→ Records provided
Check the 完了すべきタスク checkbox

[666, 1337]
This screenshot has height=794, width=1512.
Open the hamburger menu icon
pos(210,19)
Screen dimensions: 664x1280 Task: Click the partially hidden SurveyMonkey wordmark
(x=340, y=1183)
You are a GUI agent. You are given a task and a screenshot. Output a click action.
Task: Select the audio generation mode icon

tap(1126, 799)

--

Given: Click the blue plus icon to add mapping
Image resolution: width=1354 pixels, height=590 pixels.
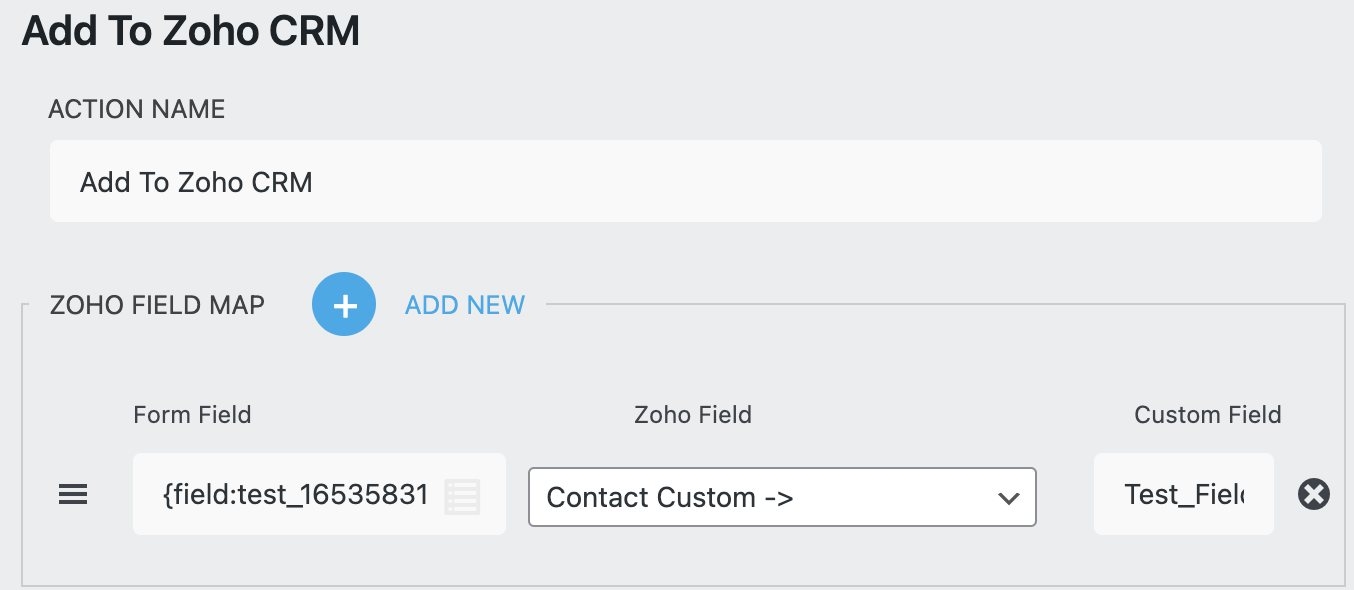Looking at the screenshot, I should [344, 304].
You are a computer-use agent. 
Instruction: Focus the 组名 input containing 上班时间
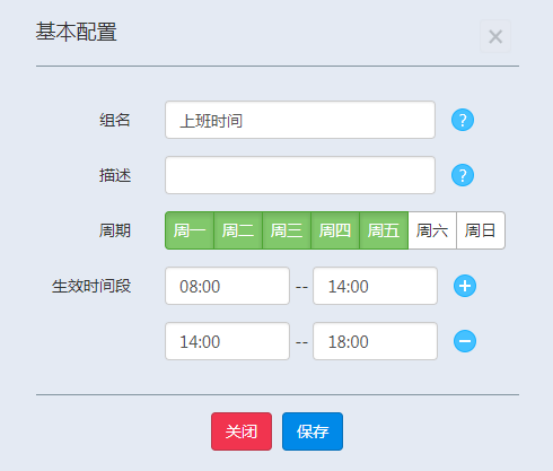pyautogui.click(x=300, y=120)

--

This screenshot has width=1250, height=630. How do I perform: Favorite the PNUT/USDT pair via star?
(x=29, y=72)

→ The problem
Quote the rows above word for word, starting with the line containing "This screenshot has width=1250, height=630." and going on through the line containing "(x=29, y=72)".

→ Exercise answer
This screenshot has width=1250, height=630. How do I perform: Favorite the PNUT/USDT pair via star?
(x=29, y=72)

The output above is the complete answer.